In a statement, Air France-KLM said its board of directors had decided on Wednesday that, "given the uncertain economic environment and the ongoing imbalance between transport supply and demand," the group would increase capacity by only a little over 5 per cent between 2012 and 2014.
This will lead to a shrinkage of the European group's fleet and a reduction in its investment programme "from over 6 billion euros over the period 2009-11 to below 5 billion euros for the coming three years."
Air France would do that by deferring delivery of some aircraft and not exercising options it had on others.
The company further aimed to reduce its net debt by 2 billion euros to around 4.5 billion euros by the end of 2014.

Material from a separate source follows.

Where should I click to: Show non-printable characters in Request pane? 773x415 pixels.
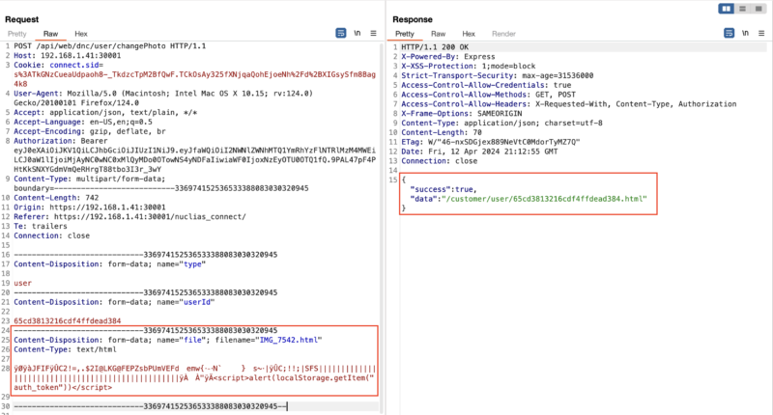pos(358,32)
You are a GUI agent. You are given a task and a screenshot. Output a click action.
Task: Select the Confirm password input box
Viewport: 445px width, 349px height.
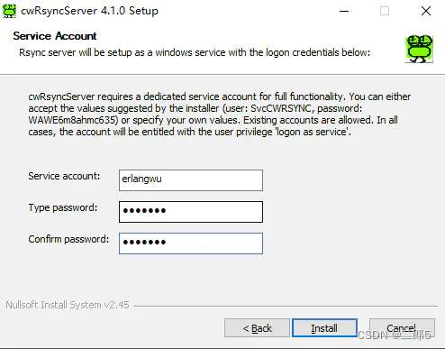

One billion euros in cost cutting measures would be implemented "immediately," including a general freeze on pay increases in 2012 and 2013 at Air France, a policy of "wage moderation" at KLM and the continuation of a hiring freeze.
A "transformation plan, encompassing all its businesses," would aim to generate another billion euros in "free cash flow" over three years.
The passenger business, particularly the short- and medium-haul business, would be the main focus of the savings, Air France said. The short- and medium-haul business is estimated to have lost 700 million euros in 2011.
Air France said it might have to outsource more activities, among other measures.
French trade unions said they were prepared to negotiate with the group in order to save jobs.